Despite a number of conscientious efforts and creative initiatives, our farmers and fisherfolk continue to be bedevilled by the crime of praedial larceny.
Too many hardworking farmers continue to lose their crops and livestock to thieves. Too many fishermen continue to have their lobster pots poached by unscrupulous opportunists. And too many traffickers, vendors and consumers continue knowingly to purchase stolen goods.
With this year’s developmental focus on fisheries and medicinal cannabis cultivation, the threat of agricultural theft looms large.
The Government’s programme of rural constables to combat praedial larceny was well-meaning, but ultimately ineffective – producing few arrests and fewer convictions.
We have placed the farming and fishing communities in direct consultations with the top brass of the Police Force, and we have been assured of creative and focussed attention to this stubborn developmental threat in 2019.
Despite the pithy pronouncements and simplistic solutions glibly offered by all manner of self-anointed experts, the battle against crime is an unceasing and complicated endeavour; requiring sustained effort, patience and commitment from all segments of society.
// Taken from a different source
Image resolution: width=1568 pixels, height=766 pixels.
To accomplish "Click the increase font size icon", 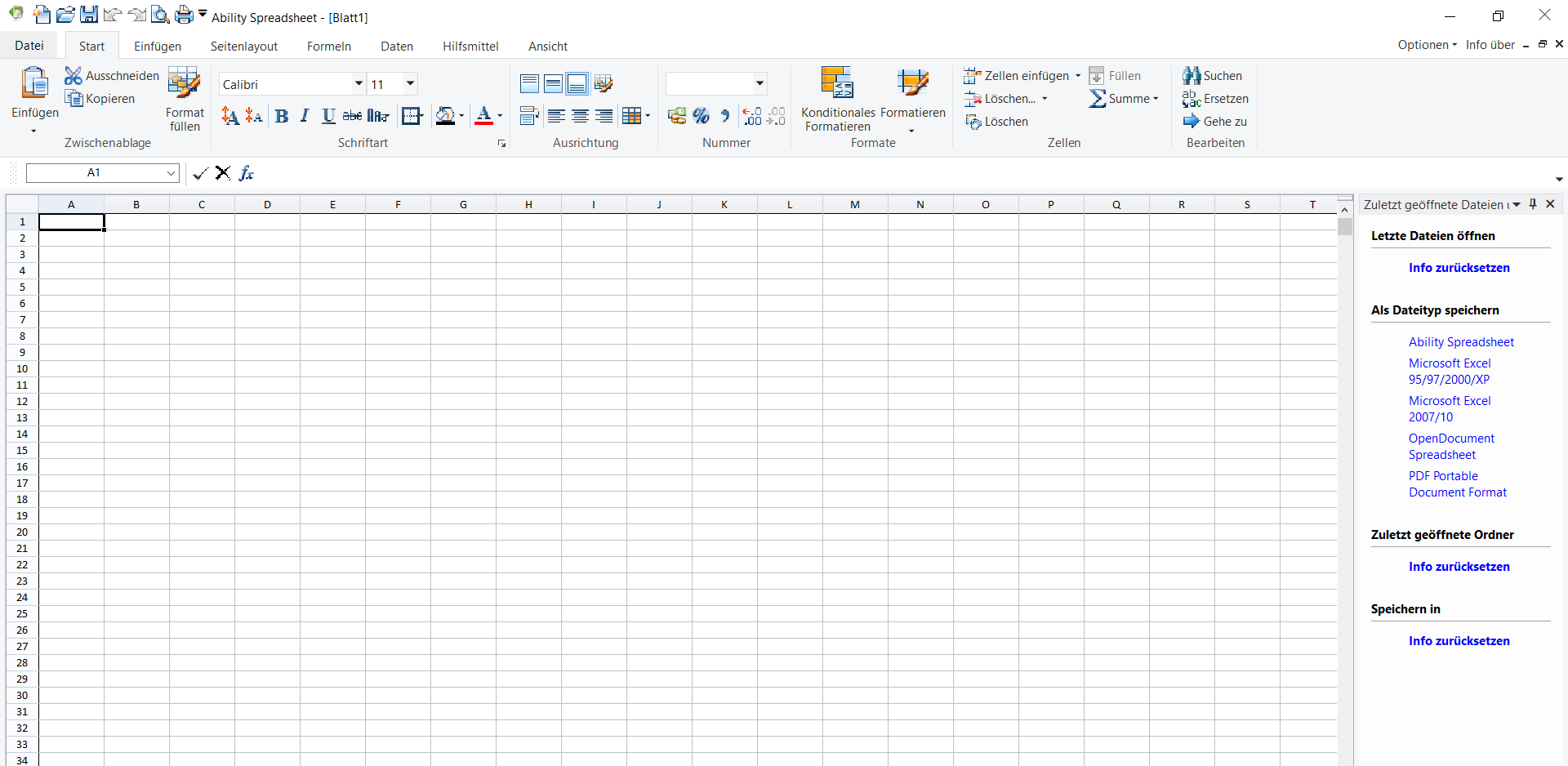I will (230, 116).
Within the framework of the Government’s 14-point strategy to combat crime and the causes of crimes, issued in 2003, and the Police Force’s comprehensive “Crime Strategic Plan 2018-2021,” this Budget continues to commit ever-increasing resources to the manpower and material required for effective crime prevention.
We are determined to root out criminality and effectively address the causes of crime in every corner of Saint Vincent and the Grenadines.
But we cannot do it alone. As always, we need all hands on deck in this vital battle for the safety and security of our people.